Drei Tage war es nun her, dass sie bei den Castillos ausgezogen war. Den Unterricht mit Violetta hatte Angie ebenfalls auf Eis gelegt. Sie fühlte sich aktuell einfach nicht dazu imstande, zumal sie das Haus unter keinen Umständen mehr betreten würde. Die blonde Frau wusste, dass sie sich früher oder später wieder aufraffen musste, ihr Leben zu leben anstatt -wie die letzten drei Tage- monoton vor sich hinzuvegetieren.

Momentan schaffte es Angie nicht. Sie war zu nichts in der Lage und fühlte sich schrecklich fehl am Platz. Von ihren verletzten Gefühlen und dem gebrochenen Herzen ganz abgesehen. Die Lehrerin brauchte etwas, an das sie sich klammern konnte, das ihr neuen Aufschwung gab. Etwas, das ihr die Freude am Leben zurückgab. Und mit jedem Tag, der verstrich, bezweifelte Angie immer mehr, dass sie dies hier in Buenos Aires finden konnte...

"Angie, genau dich hab ich gesucht."

Die Angesprochene zuckte erschrocken zusammen, als sie Antonios Stimme vernahm. Sie hatte nicht bemerkt, dass er in den Raum gekommen war. "Ich habe tolle Neuigkeiten für dich!", strahlte Antonio, während er sich neben Angie setzte. In seiner eigenen Freude fiel ihm ihr betrübter Blick gar nicht auf.

"Ich hab dir vor wenigen Wochen doch von dem Musikstudio in Frankreich und dem Mann erzählt, der nach Algo se enciende so begeistert von deiner Arbeit war?!" Der Satz weckte augenblicklich Angies Interesse und sie sah Antonio nun zum ersten Mal richtig an. Als er aus seiner Jackentasche ein kleines Stück Papier herauszog, folgte sie aufmerksam seinen Bewegungen.

"Hier, sieh mal." Antonio überreichte ihr den Zettel freudestrahlend. "Sie wollen dich wirklich. Das ist der Kontakt zu dem, der an dir und deinen Kompositionen interessiert ist." Die blonde Frau schaute erst Antonio und dann die Kontaktdaten in ihren Händen verblüfft an. "Vielen Dank." Der Ältere hatte ihr damals zwar dieses mögliche Angebot in Frankreich als Komponistin zu arbeiten ausführlich geschildert, doch hatte sie nicht im geringsten damit gerechnet, wirklich ausgewählt zu werden.

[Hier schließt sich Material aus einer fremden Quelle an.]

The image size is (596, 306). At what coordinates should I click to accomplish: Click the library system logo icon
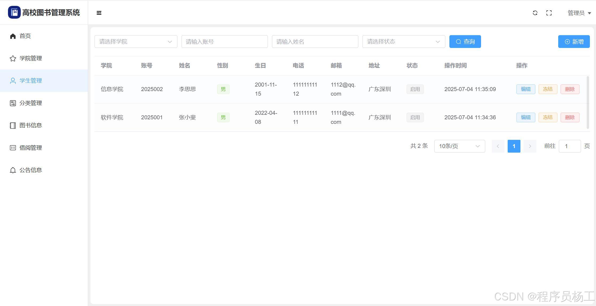[x=14, y=12]
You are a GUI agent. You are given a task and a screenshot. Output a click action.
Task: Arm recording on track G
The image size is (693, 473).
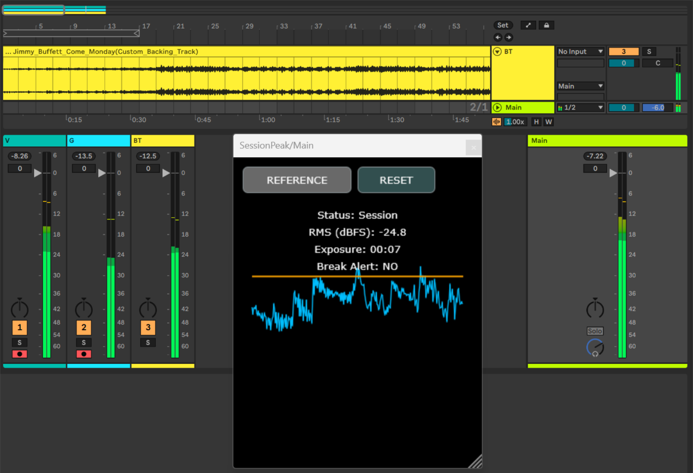84,354
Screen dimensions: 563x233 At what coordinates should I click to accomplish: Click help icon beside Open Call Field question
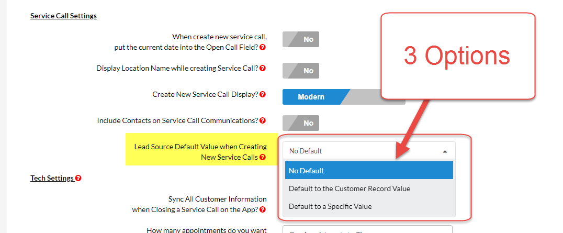click(x=263, y=47)
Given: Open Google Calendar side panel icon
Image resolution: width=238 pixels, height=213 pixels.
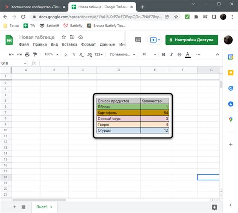Looking at the screenshot, I should tap(231, 57).
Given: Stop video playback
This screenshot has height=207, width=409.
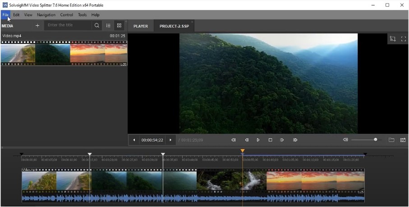Looking at the screenshot, I should [x=270, y=140].
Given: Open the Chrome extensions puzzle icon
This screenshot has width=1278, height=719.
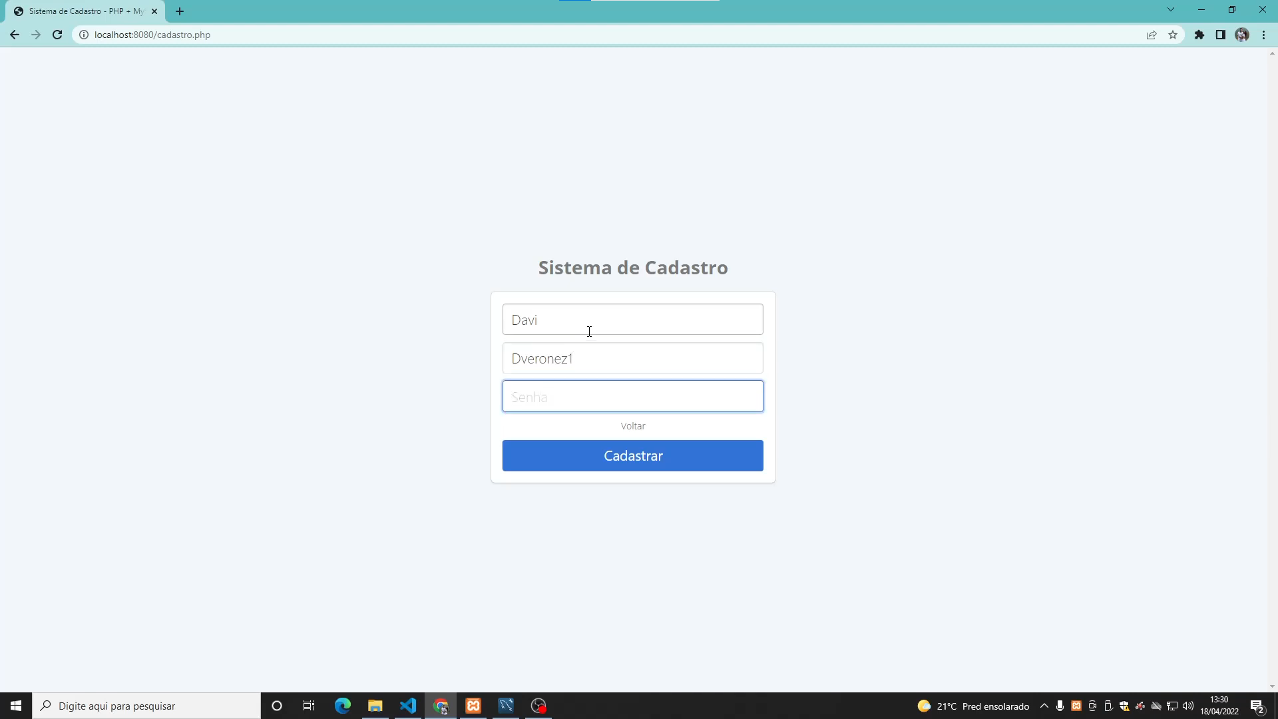Looking at the screenshot, I should coord(1200,35).

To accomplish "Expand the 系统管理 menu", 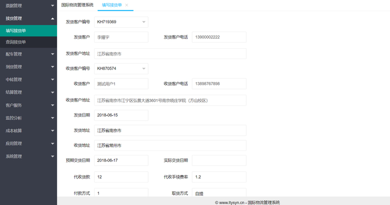I will [x=28, y=156].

Antonio fasste ihre Sprachlosigkeit als Zögern auf und meinte: "Ich verstehe, dass die Situation nun sehr schwierig für dich ist." Angie blickte ihn an und realisierte allmählich, was das Angebot bedeutete. Wenn sie es annahm, würde sie nach Frankreich ziehen... auf einen anderen Kontinent. Weg von ihren Freunden und ihrer Familie. "Bestimmt hast du Angst davor und machst dir Sorgen, aber das bedeutet eine wichtige Chance für dich, an der du wachsen kannst.", fuhr Antonio unbeirrt fort. "Angst ist für dich nie ein Hindernis gewesen. Du hast immer für deine Träume gekämpft, für deine Ideale hast du dich nie entmutigen lassen. Violetta ist das beste Beispiel!"

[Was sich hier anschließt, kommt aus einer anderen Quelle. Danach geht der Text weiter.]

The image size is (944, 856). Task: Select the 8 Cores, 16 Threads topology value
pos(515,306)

Angie lächelte ihn herzlich an. Das erste ehrliche Lächeln seit einer gefühlten Ewigkeit. Antonios warme Worte und sein Vertrauen taten ihr gerade in dieser schwierigen Zeit sehr gut. Gleichzeitig musste sie an ihre Nichte denken und ihr Kopf senkte sich ein wenig. "Ich glaube Vilu ist auch einer der wenigen Gründe, der überhaupt dafür spricht, hierzubleiben."

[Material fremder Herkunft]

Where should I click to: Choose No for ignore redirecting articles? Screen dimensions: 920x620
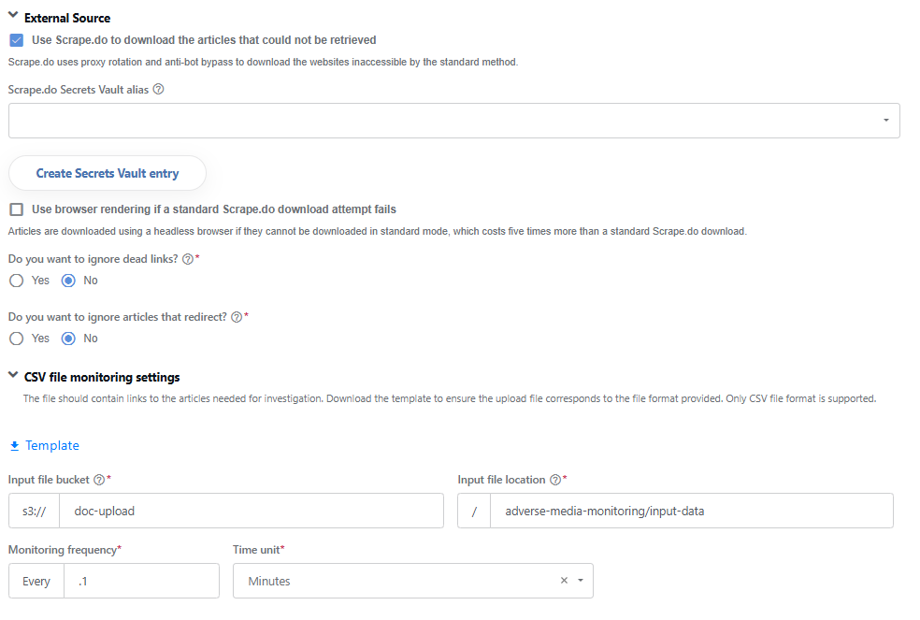coord(68,339)
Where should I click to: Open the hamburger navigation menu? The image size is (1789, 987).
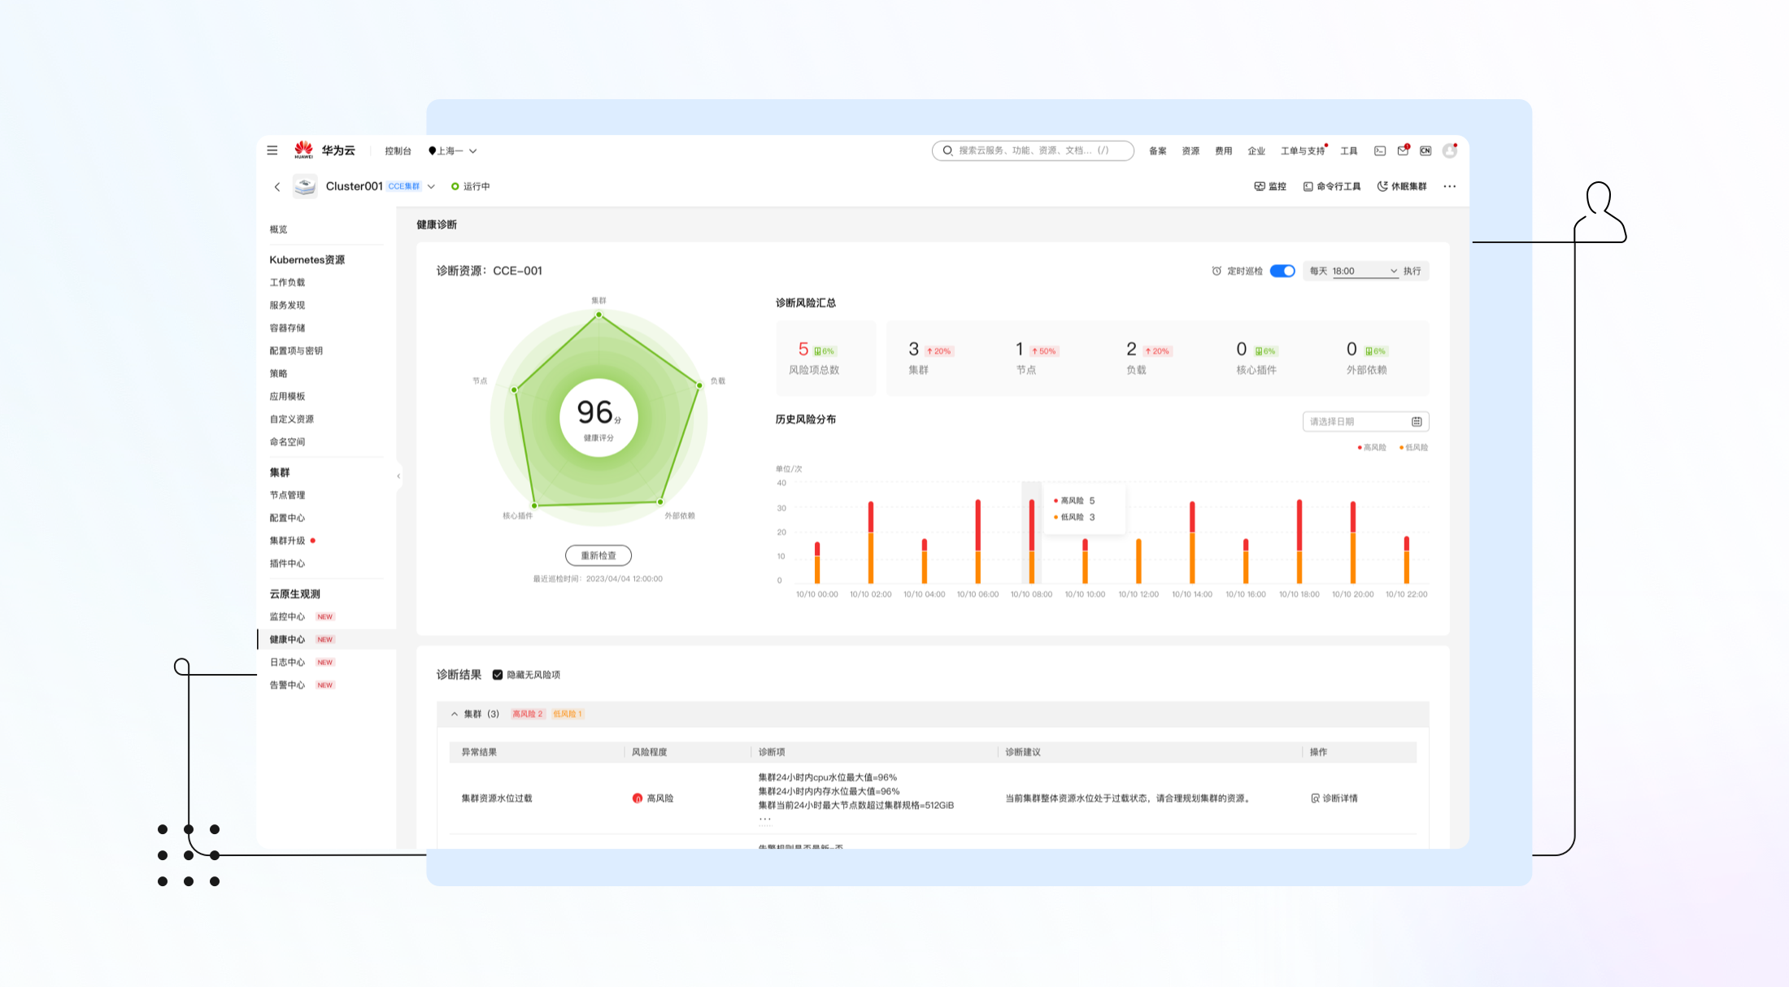click(x=272, y=150)

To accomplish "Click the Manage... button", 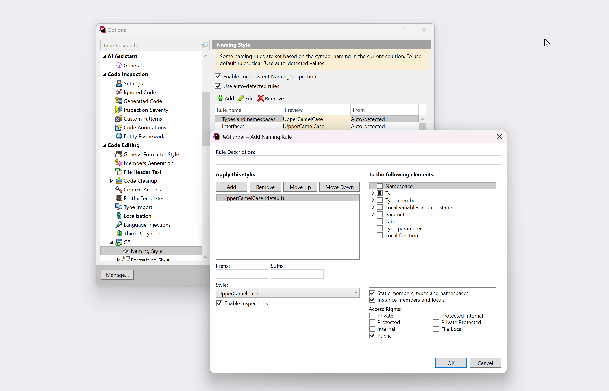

Nun war es an Antonio überrascht dreinzublicken. "Warum? Was ist passiert?" Die junge Frau seufzte. "Sehr, sehr viel.", wich sie einer direkten Antwort aus. Sie wusste, wie viel Antonio insgeheim von Germán hielt und brachte es nichts übers Herz, ihm alles zu erzählen. "Es ist einfach so, dass... Es wird immer offensichtlicher, dass ich Abstand nehmen muss, ich fühle mich zur Zeit so heimatlos. Es ist... Ich weiß, ihr seid für mich da, aber es fühlt sich so an, als würde ich nirgends richtig dazugehören. Ich habe in den letzten Tagen viel über einen möglichen Neuanfang nachgedacht, aber ich weiß nicht."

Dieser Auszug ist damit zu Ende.